Sur une surface scénique plutôt limitée, on décèle la patte de l’homme de théâtre avec un sens aigu de la direction d’acteurs. Les séquences sont réussies et l’interprétation, qu’une parfaite diction accompagne, est calquée sur les fondamentaux de la comédie classique « à la française », et les répliques sont irréprochables. L’œil est tellement capté par les multiples jeux de scène de toute la distribution, parlée comme chantée, que l’on pourrait en retourner l’aphorisme célèbre : « Prima la musica, e poi le parole. » Empiète-t-on sur le corpus musical ? Ce serait comme une leçon donnée aux passionnés d’opéra dont Daniel Mesguich taclerait les discophiles omniscients qu’il renvoie à leurs chères divas. Il y a donc une précellence du passionné de théâtre qui en montrerait crânement au compositeur. Ceci dit, cette complexe approche développe le principe croissant de la fraternité humaine, basée sur le socle maçonnique solidement mis en progression tout au long des deux actes. La scénographie est assez impressionnante entre croisements des jeux de lumières diaphanes, projetés d’un empyrée féerique en triangle rappelant la philosophie humaniste des maçons, l’ambivalence de personnages évoquant une lecture psychanalytique quasi-freudienne, le rituel des loges, les silhouettes fantomatiques en suspension, la costumerie typée et très particulière, l’ascension du commun populaire à cet Eden d’amour et de liberté. Géniaux mais lourds, sont ces riches décors antiques de loges tournoyantes à balustres, qui se métamorphosent en une caravelle avec son atlante ! Egyptien et féerique ? Oui.

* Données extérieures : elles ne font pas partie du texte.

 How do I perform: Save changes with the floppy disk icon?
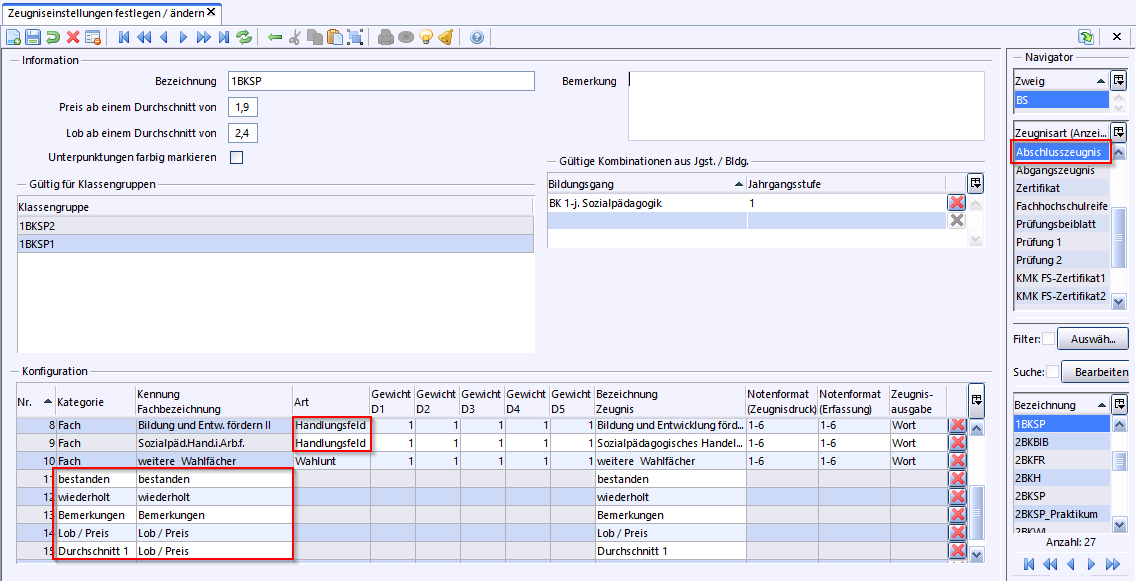[33, 37]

Surabondance ? Aussi. La répétitivité cinématographique des coups de tonnerre toutes les cinq minutes, brouille quand même, et la partition et les oreilles, ainsi que la démultiplication des séquences emblématiques difficilement contenues sur la surface du plateau. Mais il convient de souligner le haut professionnalisme des techniciens du théâtre qui se sont investis pleinement dans un montage exigeant, inhabituel et parfaitement synchronisé.


CHANTEURS AU TOP

 Là, c’est un régal pour lyricophiles. Le parcours de Sisyphe de Tamino est développé par Sébastien Droy, ténor à la souplesse gutturale et au grain vibrant qu’il libérera plus largement ensuite. Toute de pureté et de ferveur, Valérie Condoluci sera la Pamina sensible dans les piano douloureux de son soprano. Tandis qu’Aline Kutan, en Reine de la Nuit, développe le sien plus tranché au second acte où elle calibre mieux ses staccatos. En noble Grand prêtres d’Isis, le Sarastro de Philippe Kahn est plus faible dans le grave de sa basse au rebours de ses notes mitoyennes. En Valentin Jar -rôle de Monostatos-, on reconnaitra le Heldentenor wagnérien, un peu décalé ici dans Mozart. On citera également Guillaume Andrieux et Eugénie Warnier, le couple réactif et drôle dans le droit fil du Singspiel. Ajoutons le bel équilibre vocal des Trois Dames et le Trio des Anges. Et, comme toujours, Jacques Mercier est au cœur de cette partition limpide, finement distillée et intelligemment restituée dans cet esprit mozartien qu’il sait si bien traduire.